IPPT20240118, CJEU, HP v Senetic
Free movement of goods precludes that the burden of proof concerning exhaustion of the right conferred by a Union trade mark rests solely on the defendant in the infringement proceedings where the goods bearing that mark - which are not labelled in such a way as to enable third parties to identify the target market and which are distributed through a selective distribution network whose members may resell those goods only to other members of that network or to end users - were purchased by that defendant in the Union or in the EEA after the sellers had given an assurance that those goods could be lawfully placed on the market there, and the trade mark proprietor refused to carry out that verification himself at the request of the purchaser.

 

IPPT20240111, CJEU, Mylan v Gilead
Article 9(7) of the Enforcement Directive does not preclude strict liability-based national legislation which provides for a mechanism for compensation for any injury caused by a provisional measure in the context of which the court is entitled to adjust the amount of damages by taking into account the circumstances of the case, including whether the defendant played a part in the occurrence of the injury.

 

IPPT20240111, CJEU, Inditex v Buongiorno
Use of a trademark for the purpose of identifying or referring to goods or services is allowed when such use is necessary to indicate the intended purpose of the product (a gift card).
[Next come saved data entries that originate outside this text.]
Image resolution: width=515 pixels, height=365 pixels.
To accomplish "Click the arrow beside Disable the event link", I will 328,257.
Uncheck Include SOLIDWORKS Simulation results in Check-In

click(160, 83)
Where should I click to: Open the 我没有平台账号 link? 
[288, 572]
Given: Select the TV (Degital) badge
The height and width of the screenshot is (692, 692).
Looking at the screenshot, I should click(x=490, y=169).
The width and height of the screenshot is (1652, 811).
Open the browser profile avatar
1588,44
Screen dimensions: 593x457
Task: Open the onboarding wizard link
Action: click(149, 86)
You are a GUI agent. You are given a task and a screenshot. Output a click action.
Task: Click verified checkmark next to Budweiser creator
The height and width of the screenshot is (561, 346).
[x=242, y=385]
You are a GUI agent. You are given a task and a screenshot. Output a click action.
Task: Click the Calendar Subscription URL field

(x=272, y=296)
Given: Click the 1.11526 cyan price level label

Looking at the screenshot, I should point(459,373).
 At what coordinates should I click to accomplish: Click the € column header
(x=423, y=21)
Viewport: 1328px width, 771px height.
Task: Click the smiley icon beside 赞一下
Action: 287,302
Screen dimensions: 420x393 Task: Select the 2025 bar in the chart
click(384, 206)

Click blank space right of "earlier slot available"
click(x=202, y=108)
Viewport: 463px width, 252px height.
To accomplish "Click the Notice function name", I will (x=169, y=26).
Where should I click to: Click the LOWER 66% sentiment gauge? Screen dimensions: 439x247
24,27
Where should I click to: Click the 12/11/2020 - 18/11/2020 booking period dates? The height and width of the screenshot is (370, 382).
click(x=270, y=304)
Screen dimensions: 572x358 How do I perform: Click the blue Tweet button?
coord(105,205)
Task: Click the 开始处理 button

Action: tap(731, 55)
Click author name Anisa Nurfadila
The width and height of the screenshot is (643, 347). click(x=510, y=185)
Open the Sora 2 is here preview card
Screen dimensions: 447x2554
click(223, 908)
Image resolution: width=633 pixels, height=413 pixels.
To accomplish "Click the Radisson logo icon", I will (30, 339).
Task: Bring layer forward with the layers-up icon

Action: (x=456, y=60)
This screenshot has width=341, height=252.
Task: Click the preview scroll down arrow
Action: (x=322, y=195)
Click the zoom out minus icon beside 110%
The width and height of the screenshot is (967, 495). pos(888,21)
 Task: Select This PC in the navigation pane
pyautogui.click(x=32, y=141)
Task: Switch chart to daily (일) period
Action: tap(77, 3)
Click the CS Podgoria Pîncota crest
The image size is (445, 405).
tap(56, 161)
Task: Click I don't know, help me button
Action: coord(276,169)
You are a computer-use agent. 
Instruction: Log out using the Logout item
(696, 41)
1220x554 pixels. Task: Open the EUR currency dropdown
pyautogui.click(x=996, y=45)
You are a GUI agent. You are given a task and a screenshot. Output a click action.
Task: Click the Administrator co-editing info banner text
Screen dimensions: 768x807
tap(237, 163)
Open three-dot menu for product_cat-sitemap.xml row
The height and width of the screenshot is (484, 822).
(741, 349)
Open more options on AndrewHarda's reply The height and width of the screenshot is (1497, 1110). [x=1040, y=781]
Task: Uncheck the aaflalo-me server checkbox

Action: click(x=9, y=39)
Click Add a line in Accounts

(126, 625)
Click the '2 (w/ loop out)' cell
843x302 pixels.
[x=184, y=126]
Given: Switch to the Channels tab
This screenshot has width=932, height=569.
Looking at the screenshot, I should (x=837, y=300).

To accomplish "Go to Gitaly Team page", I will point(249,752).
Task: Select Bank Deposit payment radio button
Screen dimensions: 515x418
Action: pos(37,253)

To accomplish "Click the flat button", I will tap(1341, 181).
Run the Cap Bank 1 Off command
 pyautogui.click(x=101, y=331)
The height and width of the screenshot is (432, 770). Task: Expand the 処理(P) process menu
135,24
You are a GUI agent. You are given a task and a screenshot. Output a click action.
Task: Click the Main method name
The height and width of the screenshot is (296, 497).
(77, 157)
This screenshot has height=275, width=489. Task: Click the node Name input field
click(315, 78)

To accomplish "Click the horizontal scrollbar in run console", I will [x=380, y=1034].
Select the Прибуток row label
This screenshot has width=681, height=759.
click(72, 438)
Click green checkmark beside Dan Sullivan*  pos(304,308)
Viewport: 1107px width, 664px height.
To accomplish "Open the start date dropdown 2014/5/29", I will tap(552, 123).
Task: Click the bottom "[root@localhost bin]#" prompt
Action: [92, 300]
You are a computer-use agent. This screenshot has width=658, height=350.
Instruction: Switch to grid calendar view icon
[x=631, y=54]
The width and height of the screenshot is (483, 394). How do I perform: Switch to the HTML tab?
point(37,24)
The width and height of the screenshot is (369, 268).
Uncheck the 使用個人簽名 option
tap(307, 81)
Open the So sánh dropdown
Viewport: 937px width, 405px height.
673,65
Article 6(1)(c) of Directive 2008/95 must be interpreted as meaning that it covers use of the trade mark in the course of trade by a third party for the purpose of identifying or referring to, in accordance with honest practices in industrial or commercial matters, goods or services as those of the proprietor of that trade mark only when such use of the trade mark is necessary to indicate the intended purpose of a product marketed by that third party or of a service offered by that party.